** Exercise brief **
Locate each line below that includes "computer" and reproduce it.

** Supplied information **
============================================================

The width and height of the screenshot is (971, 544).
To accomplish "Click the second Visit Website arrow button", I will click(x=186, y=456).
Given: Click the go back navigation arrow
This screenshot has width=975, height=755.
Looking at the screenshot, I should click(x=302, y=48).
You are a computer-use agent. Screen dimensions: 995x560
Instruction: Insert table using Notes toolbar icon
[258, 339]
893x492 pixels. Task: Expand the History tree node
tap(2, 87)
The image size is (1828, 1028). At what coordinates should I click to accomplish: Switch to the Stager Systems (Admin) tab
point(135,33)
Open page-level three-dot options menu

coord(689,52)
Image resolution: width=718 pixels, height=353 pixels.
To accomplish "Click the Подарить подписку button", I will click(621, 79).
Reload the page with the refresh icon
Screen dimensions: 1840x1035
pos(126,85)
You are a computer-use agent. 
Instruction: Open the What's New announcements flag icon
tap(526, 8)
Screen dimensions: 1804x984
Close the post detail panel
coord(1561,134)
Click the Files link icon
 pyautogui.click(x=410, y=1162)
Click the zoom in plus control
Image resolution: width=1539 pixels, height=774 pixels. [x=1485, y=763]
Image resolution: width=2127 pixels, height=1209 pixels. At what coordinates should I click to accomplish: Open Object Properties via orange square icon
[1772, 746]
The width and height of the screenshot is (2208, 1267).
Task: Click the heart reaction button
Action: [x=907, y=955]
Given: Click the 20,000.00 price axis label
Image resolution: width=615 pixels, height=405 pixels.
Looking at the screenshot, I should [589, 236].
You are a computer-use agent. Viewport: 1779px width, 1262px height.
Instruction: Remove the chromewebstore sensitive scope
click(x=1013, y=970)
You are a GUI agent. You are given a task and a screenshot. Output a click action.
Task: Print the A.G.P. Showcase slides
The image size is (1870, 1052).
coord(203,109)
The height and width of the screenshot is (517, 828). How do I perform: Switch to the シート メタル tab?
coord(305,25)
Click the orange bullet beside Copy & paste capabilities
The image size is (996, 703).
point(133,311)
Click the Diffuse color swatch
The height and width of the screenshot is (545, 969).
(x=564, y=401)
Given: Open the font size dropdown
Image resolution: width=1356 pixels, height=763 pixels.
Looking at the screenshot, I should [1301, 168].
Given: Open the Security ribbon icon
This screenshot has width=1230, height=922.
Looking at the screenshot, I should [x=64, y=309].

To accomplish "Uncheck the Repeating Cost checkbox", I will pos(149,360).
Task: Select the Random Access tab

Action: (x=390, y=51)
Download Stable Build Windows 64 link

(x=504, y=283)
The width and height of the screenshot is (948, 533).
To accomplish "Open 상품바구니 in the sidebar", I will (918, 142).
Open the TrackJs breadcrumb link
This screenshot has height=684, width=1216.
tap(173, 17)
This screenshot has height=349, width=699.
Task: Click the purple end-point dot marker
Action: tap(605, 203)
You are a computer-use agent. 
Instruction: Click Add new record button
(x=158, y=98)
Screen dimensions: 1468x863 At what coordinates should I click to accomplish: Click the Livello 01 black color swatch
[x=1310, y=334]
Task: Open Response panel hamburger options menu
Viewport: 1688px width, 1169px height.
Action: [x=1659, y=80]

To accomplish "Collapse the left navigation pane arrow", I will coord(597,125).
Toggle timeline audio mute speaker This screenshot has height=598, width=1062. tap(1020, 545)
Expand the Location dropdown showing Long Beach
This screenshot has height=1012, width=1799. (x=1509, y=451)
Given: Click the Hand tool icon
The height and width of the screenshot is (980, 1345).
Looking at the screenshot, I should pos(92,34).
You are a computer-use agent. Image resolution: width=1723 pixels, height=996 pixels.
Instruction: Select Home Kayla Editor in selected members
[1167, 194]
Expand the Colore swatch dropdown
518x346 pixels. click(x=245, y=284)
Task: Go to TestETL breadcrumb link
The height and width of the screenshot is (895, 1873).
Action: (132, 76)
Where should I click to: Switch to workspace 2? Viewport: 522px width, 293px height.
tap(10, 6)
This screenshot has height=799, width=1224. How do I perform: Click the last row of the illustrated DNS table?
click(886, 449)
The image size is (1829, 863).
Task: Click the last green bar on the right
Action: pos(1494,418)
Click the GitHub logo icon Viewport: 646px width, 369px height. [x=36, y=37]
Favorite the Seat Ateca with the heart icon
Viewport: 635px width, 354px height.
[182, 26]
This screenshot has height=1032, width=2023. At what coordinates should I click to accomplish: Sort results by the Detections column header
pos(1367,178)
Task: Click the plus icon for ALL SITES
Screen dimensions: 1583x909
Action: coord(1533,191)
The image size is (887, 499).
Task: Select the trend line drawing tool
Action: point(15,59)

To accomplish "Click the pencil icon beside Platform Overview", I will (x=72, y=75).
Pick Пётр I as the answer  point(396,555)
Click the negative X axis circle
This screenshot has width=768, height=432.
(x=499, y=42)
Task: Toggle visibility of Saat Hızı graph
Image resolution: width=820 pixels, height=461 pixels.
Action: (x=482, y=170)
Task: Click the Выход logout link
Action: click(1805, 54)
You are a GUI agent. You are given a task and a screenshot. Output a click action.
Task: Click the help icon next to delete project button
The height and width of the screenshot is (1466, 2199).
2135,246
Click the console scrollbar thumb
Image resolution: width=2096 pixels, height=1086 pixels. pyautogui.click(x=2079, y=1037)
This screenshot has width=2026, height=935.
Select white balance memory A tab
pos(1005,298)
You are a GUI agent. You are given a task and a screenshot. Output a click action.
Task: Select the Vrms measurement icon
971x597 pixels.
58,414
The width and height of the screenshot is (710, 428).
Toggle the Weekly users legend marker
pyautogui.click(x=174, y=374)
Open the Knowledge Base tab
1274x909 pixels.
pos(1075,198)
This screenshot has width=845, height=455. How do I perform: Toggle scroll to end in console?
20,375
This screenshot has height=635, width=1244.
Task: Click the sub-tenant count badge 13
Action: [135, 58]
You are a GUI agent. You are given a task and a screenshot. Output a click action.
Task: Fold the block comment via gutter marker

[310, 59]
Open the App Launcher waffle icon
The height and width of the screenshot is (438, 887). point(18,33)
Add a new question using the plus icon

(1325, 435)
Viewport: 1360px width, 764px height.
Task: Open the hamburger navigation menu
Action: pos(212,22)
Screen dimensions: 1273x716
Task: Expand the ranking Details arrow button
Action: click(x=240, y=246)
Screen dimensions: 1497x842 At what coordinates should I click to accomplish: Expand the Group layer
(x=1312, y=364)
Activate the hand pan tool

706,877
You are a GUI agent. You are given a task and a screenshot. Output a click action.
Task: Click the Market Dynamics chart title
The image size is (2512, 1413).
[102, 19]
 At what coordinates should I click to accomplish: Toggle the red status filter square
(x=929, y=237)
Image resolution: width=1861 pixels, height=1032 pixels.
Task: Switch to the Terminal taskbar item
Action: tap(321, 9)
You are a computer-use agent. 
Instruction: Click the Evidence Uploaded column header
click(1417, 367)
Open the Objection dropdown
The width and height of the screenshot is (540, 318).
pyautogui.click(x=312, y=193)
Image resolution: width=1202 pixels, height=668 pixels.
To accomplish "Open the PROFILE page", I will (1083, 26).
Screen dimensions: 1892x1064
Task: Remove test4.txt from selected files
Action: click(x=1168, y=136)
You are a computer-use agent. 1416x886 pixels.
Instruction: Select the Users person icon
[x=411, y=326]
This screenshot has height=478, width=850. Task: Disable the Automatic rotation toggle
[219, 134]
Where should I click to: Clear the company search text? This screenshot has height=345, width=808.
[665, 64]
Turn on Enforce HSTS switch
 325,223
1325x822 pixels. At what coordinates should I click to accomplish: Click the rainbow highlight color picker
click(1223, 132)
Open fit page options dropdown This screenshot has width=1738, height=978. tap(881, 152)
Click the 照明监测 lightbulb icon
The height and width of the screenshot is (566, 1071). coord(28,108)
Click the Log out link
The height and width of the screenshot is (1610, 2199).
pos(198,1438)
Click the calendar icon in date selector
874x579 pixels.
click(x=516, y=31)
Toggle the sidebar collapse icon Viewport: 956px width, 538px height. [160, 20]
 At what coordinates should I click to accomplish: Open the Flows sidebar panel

============================================================

** Result below **
You are a computer-use agent. Screen dimensions: 995x560
You are a computer-use agent. 
You are a computer-use agent. Viewport: 1779px width, 1262px height.
You are a computer-use agent. 
You are a computer-use agent. Image resolution: width=1723 pixels, height=996 pixels.
You are a computer-use agent. 
You are a computer-use agent. 1416x886 pixels.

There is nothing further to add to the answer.